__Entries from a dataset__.
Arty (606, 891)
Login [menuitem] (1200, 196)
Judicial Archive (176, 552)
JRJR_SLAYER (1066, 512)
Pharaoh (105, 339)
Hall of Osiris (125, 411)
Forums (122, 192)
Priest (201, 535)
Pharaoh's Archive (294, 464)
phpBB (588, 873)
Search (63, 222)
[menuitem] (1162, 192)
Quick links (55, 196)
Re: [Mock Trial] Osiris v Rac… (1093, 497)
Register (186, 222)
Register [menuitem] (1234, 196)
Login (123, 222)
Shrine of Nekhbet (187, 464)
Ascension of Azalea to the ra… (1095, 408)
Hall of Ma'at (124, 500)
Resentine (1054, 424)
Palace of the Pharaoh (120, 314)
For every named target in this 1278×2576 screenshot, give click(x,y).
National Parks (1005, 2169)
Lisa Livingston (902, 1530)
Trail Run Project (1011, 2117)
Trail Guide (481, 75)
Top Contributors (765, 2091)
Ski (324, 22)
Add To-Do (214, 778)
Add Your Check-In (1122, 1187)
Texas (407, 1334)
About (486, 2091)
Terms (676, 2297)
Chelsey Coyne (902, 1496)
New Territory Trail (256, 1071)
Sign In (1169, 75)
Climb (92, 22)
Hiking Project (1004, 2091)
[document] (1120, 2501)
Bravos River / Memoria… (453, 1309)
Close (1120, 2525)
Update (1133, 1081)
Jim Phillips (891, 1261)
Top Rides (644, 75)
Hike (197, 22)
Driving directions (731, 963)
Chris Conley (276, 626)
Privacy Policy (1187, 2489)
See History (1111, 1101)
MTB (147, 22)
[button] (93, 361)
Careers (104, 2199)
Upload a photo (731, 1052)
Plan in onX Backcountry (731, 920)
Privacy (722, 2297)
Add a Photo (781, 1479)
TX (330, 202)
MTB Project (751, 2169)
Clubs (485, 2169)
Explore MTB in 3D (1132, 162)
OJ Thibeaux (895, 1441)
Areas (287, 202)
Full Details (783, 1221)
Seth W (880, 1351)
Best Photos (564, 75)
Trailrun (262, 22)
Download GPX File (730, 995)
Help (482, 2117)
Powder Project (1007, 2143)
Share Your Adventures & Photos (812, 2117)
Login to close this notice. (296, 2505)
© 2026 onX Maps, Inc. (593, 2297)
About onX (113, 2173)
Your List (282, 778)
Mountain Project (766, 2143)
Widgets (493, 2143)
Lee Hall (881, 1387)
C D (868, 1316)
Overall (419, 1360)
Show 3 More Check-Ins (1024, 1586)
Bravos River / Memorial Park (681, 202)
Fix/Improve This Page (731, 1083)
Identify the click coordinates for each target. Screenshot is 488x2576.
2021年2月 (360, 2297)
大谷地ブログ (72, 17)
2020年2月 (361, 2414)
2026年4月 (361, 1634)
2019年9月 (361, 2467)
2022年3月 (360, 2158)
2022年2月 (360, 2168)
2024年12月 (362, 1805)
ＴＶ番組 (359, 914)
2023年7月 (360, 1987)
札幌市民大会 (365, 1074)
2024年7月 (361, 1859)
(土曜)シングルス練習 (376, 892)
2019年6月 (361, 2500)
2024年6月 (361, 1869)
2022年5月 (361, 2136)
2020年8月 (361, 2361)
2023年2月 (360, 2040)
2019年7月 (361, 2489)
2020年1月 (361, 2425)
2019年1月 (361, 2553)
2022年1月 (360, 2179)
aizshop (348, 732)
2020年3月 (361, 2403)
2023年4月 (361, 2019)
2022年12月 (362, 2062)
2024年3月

__Brief__. Which lines of the material above contain the string "Osiris"? Copy out each one.

__Written response__.
Hall of Osiris (125, 411)
Re: [Mock Trial] Osiris v Rac… (1093, 497)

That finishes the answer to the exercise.